Jadi apabila ada perbedaan antara ucapan dengan bunyi hati, maka yang diperhintungkan adalah bunyi hati. Misalnya: Seseorang mengucap: “ aku niat shalat fardu duhur”, sedang dalam hatinya tergerak : “ aku niat shalat fardu asar”, maka yang jadi tertunaikan adalah shalat ashar.([3]) Hal semacam ini gerak hati sebagai pegengan kalau memang masalahnya tidak berhubung dengan kepentingan sesama manusia. Jika hanya hubungannya dengan kepentingan sesama manusia, seperti: ikrar, wasiyat, thalak dan sebagainya, maka yang jadi pedomannya adalah ucapan, sebab kalau gerak hati yang dipegangi, orang akan dengan mudahnya mengingkari apa yang telah tergerak dalam hatinya. § Waktu niat Ada beberapa ketentuan tentang waktu niat ini: 1. Niat harus bebarengan/bersamaan dengan permulaan ibadiat, seperti wudhu, niatnya dilakukan pada waktu membasuh sebagian muka, shalat niatnya harus bebarengan/bersamaan dengan takbirotul ihram dan sebagainya. Hal ini, mengecualikan beberapa amal ibadah yang niatnya tidak harus dibarengkan dengan permulaan amalnya, seperti: puasa dan zakat. 2. Jika permulaan ibadah itu berupa dzikir, maka berbarengannya niat itu harus bersamaan dengn lengkapnya dzikir itu misalnya: shalat, permulaan shalat adalah takbir. Jadi niatnya harus berbarengan dengan lengkapnya bacaan “Allah Akbar” dan tidak cukup hanya bersamaan dengan ”Allah” atau ”Akbar” saja. Hal demikian tentu sulit bagi orang awam, karna itu imam Haramain dan imam Al-Ghazali memperbolehkan tidak berbareng seratus persen, bahkan sebagian ulama fiqh berpendapat: niat itu mendahului atau terlambat sedikit dari takbir boleh. 3. Jika ibadah itu berupa perbuatan, maka niatnya cukup berbarengan dengan permulaan ibadah itu. Hanya saja disunahkan untuk selalu mengingat samai ibadah itu selesai di kerjakan. Umpamanya: wudhu, niatnya cukup dilakukan pada permulaan wudhu, sedang pada waktu membasuh tangan dan seterusnya, hanya disunahkan untuk selalu ingat, bahwa ia sedang mengerjakan wudhu. § Syarat sah niat Syarat sahnya niat, yaitu: 1)



Harus islam



2) Harus tamyiz, yakni bagi orang islam harus sudah dapat makan, minum dan mensucikan dirinya sendiri. 3)



Harus ada yang diniati.



Masalnya: seseorang melakukan shalat duhur, maka niatnya batal. 4)

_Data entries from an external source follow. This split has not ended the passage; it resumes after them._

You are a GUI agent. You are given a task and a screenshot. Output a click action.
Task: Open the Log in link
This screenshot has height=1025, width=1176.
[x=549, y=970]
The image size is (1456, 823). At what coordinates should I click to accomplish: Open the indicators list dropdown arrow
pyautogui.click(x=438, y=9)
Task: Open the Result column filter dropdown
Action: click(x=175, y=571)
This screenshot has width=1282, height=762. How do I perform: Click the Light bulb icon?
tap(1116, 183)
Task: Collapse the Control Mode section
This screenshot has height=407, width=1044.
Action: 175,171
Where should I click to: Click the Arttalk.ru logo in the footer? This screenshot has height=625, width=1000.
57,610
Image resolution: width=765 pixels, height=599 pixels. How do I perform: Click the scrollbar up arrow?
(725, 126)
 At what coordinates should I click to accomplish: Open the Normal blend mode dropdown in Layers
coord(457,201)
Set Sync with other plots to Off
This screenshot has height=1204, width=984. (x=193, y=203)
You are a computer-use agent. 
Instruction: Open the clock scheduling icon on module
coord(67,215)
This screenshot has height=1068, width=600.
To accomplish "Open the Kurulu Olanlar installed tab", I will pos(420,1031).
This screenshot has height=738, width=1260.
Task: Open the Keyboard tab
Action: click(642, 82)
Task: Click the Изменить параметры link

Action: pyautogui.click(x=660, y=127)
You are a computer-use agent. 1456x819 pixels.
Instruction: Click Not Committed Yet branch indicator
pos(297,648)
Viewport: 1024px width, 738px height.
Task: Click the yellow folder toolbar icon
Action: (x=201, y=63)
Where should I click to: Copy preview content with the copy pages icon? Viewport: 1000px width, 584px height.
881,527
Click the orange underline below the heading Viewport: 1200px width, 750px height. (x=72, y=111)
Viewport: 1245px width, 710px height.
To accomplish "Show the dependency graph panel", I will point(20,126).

Harus tidak ada munafi, yakni hal-hal yang membatalkan niat, seperti: murtad,



5) Di perkirakan harus dapat melaksanakan apa yang diniati, misalnya: dalam bulan rajab, kita telah berniat shalat hari raya, niat kita tidak sah, sebab belum tahu dengan pasti apakan nanti bias mengerjakannya atau tidak. § Maksud niat Maksud utama disyariatkannya niat menyertai setiap ibadah, adalah: a. Untuk membedakan antara ibadah dan pekerjaan/perbuatan biasa, misalnya: antara mandi biasa yang kita lakukan setiap hari, dengan mandi junub, yang membedakannya adalah niat. Karna itu, amalan ibadah yang tidak serupa dengan amalan biasa, tidak disyaratkan niat, seperti: iman, untuk iamn ini tidak perlu harus niat, sebab tidak ada perbuatan sehari-hari yang menyerupainya. Begitu pula, ibadah yang berupa meninggalkan perbuatan yang dilarang, seperti meninggalkan zina, meninggalkan minum arak dan sebagainya. Menurut sebagian ulama tidak diwajibkan niat, sedangkan sebagian ulamalain, tetap mewajibkannya, namun mereka sepakat tentang sunahnya niat dalam hal ini. b. Untuk membedakan antara ibadah yang satu dengan ibadah yang lain. Niat sajalah yang membedakan antara mandi untuk menghindari jum’atan dengn mandi karena akan ihram.([4]) Dalam pada itu, niat pada setiap ibadah mempunyai maksud-maksud tertentu sesuai dengan ibadah yang diniatinya, misalnya: a) Wudhu, maksud niat adalah untuk menghilangkan hadas, yakni sesuatu yang menjadi sebab haramnya melakukan shalat dan sebagainya. b) Shalat, niat dimaksudkan untuk memasuki amalan yang di mulai dengan takbir dan di akhiri dengan salam. c) Haji, niat berarti memasuki suasana, dimana hal-hal yang sebelumnya dihalalkan, setelah niat menjadi haram. d)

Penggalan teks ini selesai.